### Work to be completed
From the entries below, output the line with "Diabetologo (254, 1562)" and each following line up to and including the line with "EMAIL (1190, 80)", exactly as written.

* * * * * * * * *

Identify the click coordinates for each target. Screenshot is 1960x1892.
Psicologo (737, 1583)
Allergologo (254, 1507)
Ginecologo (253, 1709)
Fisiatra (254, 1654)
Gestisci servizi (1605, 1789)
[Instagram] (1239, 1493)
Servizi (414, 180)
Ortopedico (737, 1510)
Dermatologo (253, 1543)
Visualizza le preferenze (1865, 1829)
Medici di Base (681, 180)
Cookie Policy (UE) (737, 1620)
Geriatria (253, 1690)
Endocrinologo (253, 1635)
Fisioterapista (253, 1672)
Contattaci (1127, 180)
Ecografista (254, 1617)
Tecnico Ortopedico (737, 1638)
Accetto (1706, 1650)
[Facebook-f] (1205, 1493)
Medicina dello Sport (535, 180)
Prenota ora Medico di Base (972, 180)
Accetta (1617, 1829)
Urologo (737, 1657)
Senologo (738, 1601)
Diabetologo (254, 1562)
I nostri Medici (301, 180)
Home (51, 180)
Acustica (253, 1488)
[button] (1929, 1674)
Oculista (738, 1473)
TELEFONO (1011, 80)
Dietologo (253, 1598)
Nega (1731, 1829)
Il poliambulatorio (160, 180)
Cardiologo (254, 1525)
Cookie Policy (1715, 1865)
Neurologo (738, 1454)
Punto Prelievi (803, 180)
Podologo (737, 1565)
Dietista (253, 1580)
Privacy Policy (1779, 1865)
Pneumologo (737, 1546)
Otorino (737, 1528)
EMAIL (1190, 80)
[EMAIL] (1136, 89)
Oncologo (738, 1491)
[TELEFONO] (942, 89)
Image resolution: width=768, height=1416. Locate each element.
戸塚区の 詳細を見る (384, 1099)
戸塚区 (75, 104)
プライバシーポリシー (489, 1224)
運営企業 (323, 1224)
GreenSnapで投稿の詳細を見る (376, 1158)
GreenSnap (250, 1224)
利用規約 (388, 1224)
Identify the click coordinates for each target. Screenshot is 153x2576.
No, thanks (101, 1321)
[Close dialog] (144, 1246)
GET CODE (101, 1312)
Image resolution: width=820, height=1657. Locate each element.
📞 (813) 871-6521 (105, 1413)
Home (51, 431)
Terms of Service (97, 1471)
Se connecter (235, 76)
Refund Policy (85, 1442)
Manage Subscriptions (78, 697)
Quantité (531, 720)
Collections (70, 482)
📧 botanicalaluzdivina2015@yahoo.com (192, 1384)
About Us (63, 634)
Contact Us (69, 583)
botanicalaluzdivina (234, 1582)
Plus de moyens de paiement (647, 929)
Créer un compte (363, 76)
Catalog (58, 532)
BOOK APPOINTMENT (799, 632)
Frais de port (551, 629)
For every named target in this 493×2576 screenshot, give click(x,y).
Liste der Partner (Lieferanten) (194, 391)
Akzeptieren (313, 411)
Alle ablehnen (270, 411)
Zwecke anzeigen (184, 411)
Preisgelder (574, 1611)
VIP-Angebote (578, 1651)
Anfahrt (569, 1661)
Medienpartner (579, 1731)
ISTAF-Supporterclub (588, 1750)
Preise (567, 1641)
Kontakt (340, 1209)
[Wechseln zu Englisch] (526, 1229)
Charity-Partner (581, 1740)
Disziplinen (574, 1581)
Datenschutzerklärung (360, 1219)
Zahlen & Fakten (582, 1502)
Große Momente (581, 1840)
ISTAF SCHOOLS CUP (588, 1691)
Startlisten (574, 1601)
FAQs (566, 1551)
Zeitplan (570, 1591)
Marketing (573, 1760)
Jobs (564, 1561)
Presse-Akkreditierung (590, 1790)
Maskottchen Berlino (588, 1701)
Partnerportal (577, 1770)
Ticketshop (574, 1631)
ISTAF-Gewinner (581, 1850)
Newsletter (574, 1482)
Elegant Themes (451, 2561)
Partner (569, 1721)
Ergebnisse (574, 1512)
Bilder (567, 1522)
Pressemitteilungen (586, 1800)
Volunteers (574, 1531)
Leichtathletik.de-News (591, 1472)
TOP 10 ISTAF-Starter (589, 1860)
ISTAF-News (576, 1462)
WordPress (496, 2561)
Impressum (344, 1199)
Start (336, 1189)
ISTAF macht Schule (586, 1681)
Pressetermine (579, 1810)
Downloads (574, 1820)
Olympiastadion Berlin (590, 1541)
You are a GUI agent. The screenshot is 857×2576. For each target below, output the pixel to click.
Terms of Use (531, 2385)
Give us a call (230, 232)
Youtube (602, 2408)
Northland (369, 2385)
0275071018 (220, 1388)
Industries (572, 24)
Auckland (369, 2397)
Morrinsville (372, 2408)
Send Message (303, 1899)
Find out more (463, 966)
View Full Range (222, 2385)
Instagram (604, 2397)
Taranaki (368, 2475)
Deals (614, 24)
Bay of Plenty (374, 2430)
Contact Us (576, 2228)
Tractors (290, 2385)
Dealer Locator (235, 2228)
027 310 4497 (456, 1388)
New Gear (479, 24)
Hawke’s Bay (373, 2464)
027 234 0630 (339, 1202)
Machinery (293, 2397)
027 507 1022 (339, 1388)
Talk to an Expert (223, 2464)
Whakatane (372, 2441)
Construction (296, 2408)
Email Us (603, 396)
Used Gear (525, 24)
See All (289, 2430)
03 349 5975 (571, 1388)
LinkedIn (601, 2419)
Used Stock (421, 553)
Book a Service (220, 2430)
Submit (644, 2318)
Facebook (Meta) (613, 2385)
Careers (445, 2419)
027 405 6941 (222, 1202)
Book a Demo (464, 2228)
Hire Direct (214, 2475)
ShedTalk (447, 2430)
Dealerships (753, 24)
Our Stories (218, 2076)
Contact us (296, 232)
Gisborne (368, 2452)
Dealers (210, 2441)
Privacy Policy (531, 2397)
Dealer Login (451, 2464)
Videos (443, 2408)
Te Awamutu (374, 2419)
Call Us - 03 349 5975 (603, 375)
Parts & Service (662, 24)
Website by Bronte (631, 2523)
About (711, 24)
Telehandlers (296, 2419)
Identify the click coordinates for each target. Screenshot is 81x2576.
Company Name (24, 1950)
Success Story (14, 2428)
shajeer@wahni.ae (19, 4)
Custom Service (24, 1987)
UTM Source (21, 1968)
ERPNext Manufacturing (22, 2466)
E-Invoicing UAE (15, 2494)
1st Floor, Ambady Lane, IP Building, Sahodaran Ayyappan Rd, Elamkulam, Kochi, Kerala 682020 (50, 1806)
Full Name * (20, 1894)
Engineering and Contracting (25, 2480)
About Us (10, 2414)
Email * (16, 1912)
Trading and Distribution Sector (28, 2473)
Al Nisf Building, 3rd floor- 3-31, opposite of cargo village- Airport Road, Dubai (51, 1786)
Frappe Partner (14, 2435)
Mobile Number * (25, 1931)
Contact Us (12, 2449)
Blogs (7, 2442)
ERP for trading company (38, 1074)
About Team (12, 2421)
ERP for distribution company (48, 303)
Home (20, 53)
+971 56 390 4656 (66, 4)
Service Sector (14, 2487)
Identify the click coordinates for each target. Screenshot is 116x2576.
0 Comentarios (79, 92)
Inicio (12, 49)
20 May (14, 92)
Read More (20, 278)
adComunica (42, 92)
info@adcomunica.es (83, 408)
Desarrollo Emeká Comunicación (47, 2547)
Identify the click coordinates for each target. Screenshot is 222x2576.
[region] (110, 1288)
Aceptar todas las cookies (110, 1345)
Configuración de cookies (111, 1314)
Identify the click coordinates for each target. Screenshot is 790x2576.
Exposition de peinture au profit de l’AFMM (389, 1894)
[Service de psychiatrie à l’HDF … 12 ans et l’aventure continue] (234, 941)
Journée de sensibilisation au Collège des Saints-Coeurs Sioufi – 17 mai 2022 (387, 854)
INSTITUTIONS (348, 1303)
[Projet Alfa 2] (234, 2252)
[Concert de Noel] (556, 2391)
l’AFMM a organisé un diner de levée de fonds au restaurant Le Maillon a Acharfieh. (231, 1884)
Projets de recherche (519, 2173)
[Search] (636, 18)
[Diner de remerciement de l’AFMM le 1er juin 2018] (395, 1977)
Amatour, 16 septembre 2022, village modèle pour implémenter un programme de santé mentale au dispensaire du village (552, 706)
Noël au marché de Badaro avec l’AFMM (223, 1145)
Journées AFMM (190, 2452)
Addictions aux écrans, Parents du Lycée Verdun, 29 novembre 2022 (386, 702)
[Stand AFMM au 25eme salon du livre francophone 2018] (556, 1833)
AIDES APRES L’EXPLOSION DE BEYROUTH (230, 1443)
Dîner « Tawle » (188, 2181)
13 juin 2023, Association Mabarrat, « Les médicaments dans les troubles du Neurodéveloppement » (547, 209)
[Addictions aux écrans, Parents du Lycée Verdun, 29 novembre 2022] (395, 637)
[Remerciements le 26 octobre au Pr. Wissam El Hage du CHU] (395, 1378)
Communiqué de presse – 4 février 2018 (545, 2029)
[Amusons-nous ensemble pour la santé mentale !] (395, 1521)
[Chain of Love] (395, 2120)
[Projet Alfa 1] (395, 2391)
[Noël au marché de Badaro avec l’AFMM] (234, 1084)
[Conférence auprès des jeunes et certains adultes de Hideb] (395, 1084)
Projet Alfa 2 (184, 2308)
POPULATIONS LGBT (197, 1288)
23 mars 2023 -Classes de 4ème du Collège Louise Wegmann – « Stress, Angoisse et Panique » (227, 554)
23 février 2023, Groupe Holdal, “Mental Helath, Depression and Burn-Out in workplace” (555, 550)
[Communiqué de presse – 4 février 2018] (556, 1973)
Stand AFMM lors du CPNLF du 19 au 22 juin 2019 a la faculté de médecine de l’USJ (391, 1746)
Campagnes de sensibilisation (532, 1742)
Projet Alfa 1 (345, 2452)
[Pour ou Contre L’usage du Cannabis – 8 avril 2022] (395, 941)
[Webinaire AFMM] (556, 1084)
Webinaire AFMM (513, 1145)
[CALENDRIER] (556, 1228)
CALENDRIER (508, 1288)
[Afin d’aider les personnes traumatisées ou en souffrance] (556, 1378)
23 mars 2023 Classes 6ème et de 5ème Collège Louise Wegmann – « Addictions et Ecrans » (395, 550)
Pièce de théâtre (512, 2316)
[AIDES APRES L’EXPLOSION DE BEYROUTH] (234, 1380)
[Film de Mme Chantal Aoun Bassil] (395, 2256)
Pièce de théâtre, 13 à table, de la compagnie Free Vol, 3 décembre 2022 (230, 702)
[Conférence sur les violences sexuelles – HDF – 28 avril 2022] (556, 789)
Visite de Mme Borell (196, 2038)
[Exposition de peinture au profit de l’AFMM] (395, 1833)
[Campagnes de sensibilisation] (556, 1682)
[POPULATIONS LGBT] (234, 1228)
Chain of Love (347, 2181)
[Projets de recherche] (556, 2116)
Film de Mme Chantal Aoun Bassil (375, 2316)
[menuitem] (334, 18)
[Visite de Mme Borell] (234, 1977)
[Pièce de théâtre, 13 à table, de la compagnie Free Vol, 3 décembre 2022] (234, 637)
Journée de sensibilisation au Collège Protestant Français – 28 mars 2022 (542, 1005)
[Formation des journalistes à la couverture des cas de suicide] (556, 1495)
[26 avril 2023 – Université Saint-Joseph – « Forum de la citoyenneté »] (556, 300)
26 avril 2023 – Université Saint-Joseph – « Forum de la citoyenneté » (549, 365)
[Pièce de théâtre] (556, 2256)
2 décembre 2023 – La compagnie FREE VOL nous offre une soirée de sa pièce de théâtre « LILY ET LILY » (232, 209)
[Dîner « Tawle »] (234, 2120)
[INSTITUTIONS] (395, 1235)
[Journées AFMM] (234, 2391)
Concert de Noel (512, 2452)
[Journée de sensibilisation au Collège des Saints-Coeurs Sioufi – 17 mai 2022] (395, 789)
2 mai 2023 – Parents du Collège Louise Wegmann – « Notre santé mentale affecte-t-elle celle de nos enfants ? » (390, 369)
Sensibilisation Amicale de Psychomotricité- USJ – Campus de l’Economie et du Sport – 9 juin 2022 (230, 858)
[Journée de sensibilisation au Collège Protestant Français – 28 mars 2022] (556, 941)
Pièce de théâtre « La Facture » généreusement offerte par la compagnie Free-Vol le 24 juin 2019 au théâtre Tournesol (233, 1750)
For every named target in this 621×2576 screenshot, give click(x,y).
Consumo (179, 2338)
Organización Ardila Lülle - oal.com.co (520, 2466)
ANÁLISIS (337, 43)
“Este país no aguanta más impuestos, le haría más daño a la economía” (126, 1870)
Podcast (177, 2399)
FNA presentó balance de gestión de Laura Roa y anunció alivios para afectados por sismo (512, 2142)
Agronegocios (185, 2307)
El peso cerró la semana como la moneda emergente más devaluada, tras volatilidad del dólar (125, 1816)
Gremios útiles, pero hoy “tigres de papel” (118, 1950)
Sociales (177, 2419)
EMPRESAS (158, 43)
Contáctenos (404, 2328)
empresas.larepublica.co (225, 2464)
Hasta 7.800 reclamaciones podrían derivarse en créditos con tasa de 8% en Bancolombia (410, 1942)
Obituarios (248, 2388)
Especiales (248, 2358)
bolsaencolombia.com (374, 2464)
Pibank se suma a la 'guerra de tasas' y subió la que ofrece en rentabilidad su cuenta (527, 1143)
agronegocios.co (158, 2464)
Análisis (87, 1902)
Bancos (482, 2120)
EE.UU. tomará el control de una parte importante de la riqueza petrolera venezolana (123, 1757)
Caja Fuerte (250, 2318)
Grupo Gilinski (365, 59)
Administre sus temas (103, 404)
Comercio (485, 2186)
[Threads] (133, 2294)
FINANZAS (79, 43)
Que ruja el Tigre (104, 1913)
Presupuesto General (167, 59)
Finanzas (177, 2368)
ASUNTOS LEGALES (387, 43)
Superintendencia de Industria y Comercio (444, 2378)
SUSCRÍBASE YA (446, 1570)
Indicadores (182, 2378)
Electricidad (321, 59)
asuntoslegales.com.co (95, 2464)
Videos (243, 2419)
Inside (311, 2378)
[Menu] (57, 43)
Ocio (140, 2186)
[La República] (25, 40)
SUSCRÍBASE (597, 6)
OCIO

* * * * * * * * *

### Result
Diabetologo (254, 1562)
I nostri Medici (301, 180)
Home (51, 180)
Acustica (253, 1488)
[button] (1929, 1674)
Oculista (738, 1473)
TELEFONO (1011, 80)
Dietologo (253, 1598)
Nega (1731, 1829)
Il poliambulatorio (160, 180)
Cardiologo (254, 1525)
Cookie Policy (1715, 1865)
Neurologo (738, 1454)
Punto Prelievi (803, 180)
Podologo (737, 1565)
Dietista (253, 1580)
Privacy Policy (1779, 1865)
Pneumologo (737, 1546)
Otorino (737, 1528)
EMAIL (1190, 80)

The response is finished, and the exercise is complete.